## Your goal
Pick out each line of the records below that contains the string "pixels", and copy those lines in order. Matching is case-sensitive.
** START OF Input rows **
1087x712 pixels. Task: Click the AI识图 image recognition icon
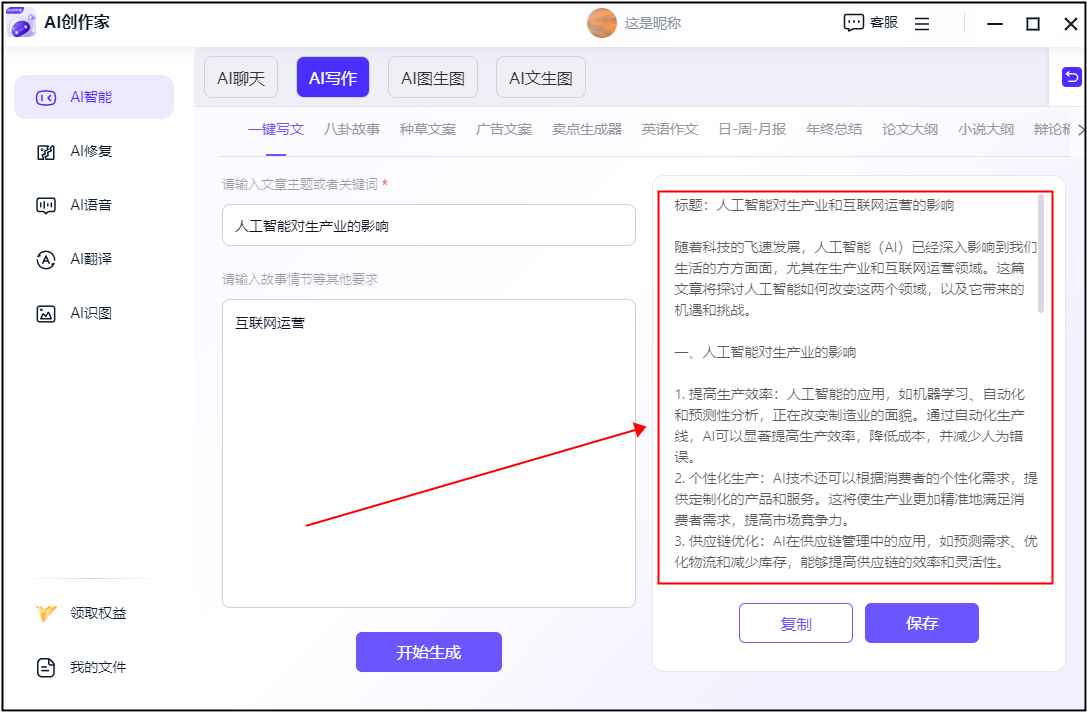coord(46,314)
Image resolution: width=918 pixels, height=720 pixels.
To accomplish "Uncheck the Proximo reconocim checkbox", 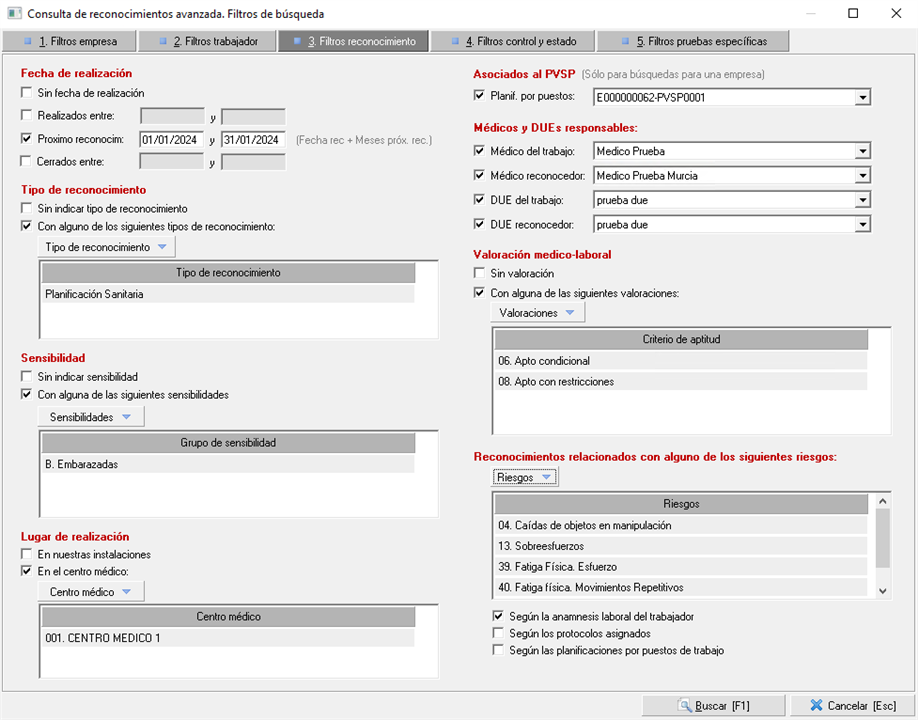I will 27,139.
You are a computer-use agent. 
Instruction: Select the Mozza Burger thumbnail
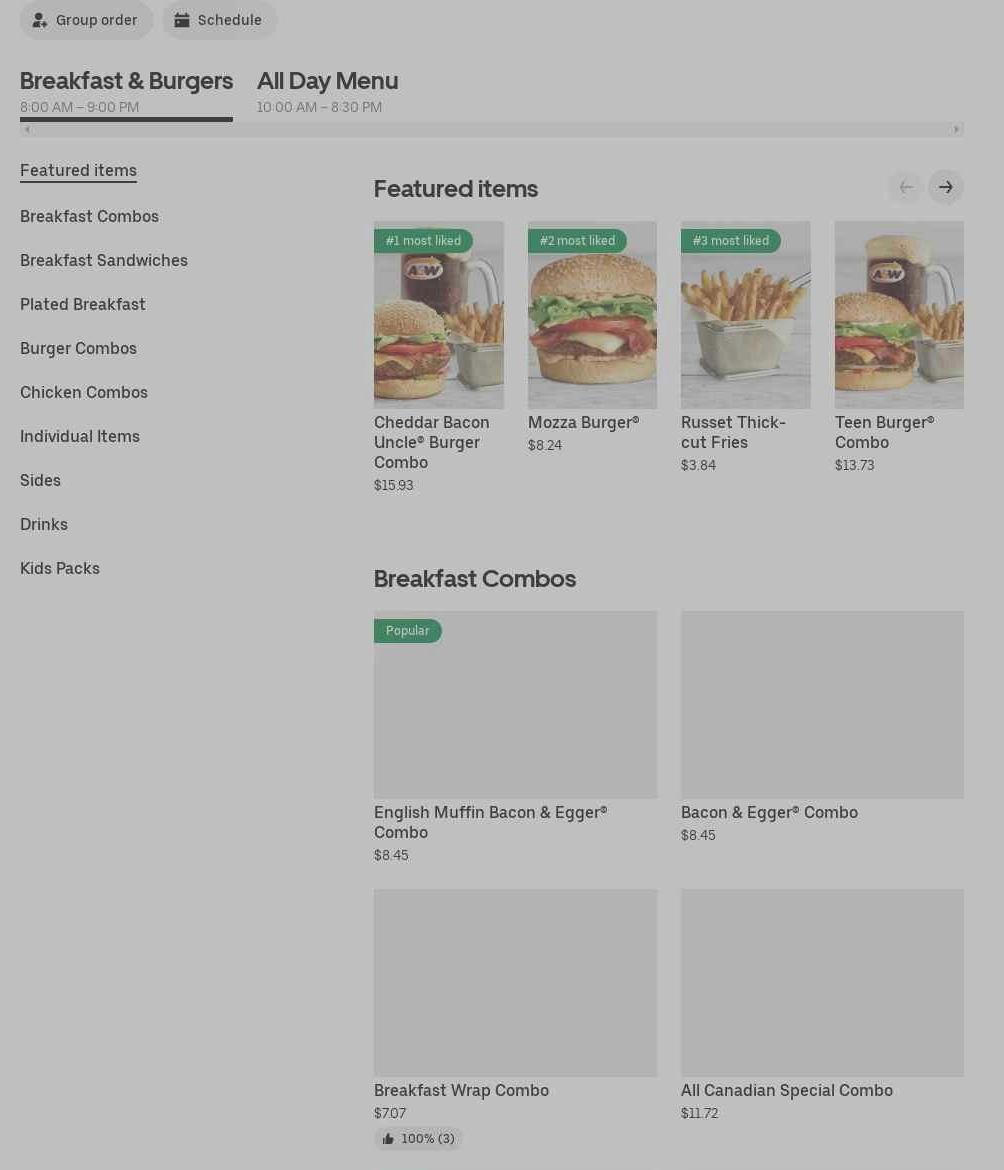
** END OF Input rows **
## Problem solution
1087x712 pixels. Task: Click the AI识图 image recognition icon
Image resolution: width=918 pixels, height=720 pixels.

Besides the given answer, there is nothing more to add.